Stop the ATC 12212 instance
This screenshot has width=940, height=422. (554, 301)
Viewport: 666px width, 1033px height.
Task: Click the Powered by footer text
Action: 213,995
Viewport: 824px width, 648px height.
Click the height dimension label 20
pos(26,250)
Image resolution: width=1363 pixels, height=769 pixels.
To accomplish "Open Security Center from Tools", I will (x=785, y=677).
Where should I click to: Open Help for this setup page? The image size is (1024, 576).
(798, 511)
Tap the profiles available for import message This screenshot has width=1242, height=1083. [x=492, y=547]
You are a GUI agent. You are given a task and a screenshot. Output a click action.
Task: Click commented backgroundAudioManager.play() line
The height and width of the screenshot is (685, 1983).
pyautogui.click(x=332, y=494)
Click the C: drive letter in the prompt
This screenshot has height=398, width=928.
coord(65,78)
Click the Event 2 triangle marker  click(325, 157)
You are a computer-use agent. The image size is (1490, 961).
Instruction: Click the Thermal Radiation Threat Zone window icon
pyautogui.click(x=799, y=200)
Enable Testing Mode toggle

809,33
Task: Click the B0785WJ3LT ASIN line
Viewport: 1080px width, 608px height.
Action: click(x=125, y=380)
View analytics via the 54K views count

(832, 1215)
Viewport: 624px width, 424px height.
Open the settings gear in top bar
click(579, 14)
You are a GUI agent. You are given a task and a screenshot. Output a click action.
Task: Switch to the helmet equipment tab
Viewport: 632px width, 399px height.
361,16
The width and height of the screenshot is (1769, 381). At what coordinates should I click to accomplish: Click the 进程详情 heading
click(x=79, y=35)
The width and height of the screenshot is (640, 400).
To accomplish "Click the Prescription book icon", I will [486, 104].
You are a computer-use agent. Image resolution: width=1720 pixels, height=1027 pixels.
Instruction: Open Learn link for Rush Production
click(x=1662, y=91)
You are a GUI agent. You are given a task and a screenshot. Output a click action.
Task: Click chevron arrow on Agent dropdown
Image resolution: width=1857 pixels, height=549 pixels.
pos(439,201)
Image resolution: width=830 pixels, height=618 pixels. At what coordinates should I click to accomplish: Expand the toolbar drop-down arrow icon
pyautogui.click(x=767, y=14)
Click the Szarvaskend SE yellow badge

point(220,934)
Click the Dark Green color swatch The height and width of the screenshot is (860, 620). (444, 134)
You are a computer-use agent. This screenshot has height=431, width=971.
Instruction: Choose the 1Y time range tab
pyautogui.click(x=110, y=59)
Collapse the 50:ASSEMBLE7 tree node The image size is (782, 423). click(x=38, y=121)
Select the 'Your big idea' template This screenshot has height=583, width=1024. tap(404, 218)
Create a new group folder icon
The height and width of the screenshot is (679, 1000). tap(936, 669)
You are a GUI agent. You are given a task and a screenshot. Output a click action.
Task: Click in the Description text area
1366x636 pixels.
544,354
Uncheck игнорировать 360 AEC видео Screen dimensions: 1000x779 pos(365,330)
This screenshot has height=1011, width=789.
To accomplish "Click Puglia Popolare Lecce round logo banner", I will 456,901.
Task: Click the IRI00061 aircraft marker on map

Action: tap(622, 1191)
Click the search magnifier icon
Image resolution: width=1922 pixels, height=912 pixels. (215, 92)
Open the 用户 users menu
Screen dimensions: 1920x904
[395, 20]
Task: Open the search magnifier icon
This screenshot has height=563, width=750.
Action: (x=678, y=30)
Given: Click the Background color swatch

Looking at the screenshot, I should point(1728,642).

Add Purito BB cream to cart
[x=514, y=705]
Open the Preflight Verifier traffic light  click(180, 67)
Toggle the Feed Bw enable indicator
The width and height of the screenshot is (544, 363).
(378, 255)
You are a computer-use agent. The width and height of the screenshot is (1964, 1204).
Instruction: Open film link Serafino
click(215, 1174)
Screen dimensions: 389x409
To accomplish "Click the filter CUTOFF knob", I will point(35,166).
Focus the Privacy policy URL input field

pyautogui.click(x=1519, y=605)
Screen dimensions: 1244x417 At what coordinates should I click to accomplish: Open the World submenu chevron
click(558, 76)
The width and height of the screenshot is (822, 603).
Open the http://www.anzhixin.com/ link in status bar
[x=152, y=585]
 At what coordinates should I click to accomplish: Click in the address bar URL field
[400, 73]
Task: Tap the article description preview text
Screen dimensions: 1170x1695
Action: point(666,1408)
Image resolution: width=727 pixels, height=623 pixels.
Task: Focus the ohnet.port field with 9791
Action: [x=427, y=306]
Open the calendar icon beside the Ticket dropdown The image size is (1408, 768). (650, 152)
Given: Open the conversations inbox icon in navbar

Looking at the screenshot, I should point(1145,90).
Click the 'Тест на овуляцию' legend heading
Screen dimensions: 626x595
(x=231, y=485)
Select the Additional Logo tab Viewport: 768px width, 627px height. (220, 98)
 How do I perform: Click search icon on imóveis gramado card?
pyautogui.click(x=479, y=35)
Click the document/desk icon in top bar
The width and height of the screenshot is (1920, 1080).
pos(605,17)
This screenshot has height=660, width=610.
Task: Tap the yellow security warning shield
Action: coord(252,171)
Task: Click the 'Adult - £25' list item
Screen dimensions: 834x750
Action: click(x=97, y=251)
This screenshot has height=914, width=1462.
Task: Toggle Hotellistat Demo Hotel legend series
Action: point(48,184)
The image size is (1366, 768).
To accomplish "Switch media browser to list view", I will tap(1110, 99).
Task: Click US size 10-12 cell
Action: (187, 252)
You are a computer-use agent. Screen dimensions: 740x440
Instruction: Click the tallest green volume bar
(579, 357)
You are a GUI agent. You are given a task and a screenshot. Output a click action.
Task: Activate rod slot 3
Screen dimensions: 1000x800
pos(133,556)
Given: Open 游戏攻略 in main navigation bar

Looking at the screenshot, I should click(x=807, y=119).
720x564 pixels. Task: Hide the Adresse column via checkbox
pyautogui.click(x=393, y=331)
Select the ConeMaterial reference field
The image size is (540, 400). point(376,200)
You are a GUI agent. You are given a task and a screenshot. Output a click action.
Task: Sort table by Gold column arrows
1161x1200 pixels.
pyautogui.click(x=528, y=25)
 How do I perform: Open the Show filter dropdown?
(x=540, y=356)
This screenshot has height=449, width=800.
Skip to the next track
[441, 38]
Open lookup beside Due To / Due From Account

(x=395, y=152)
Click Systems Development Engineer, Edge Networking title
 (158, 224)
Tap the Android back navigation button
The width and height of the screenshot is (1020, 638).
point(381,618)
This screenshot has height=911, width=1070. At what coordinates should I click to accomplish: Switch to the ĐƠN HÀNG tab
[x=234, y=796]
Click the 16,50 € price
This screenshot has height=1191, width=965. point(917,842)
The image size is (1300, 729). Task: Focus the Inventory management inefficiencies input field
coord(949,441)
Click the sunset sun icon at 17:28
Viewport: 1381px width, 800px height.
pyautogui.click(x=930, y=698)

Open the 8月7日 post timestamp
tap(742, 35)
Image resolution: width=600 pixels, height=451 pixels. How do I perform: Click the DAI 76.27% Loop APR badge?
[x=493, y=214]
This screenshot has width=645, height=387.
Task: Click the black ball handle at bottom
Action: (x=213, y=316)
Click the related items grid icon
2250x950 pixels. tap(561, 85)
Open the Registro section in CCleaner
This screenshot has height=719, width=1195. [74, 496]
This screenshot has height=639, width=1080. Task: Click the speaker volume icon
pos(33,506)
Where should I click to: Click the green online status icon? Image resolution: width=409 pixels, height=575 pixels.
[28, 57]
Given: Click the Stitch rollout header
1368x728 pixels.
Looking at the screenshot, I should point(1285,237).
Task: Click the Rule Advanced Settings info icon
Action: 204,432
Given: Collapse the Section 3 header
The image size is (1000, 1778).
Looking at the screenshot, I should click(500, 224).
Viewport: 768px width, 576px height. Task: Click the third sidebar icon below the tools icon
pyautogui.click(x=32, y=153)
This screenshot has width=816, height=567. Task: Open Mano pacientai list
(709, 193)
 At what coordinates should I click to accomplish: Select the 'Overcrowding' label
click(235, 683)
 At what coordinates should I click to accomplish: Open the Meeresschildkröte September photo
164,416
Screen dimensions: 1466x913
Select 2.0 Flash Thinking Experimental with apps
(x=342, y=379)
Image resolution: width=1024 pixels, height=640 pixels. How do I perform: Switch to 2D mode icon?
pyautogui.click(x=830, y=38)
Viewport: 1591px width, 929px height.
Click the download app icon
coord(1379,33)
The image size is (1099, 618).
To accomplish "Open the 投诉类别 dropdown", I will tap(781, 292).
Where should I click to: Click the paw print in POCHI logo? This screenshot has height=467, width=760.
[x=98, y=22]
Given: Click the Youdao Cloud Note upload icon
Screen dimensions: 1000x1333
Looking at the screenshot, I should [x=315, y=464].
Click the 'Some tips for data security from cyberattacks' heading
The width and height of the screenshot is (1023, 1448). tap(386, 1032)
____________
> **Directions for this task**
Your task is to find every line above containing the word "header" and copy it.

> **Output**
Given: Click the Stitch rollout header
Given: Collapse the Section 3 header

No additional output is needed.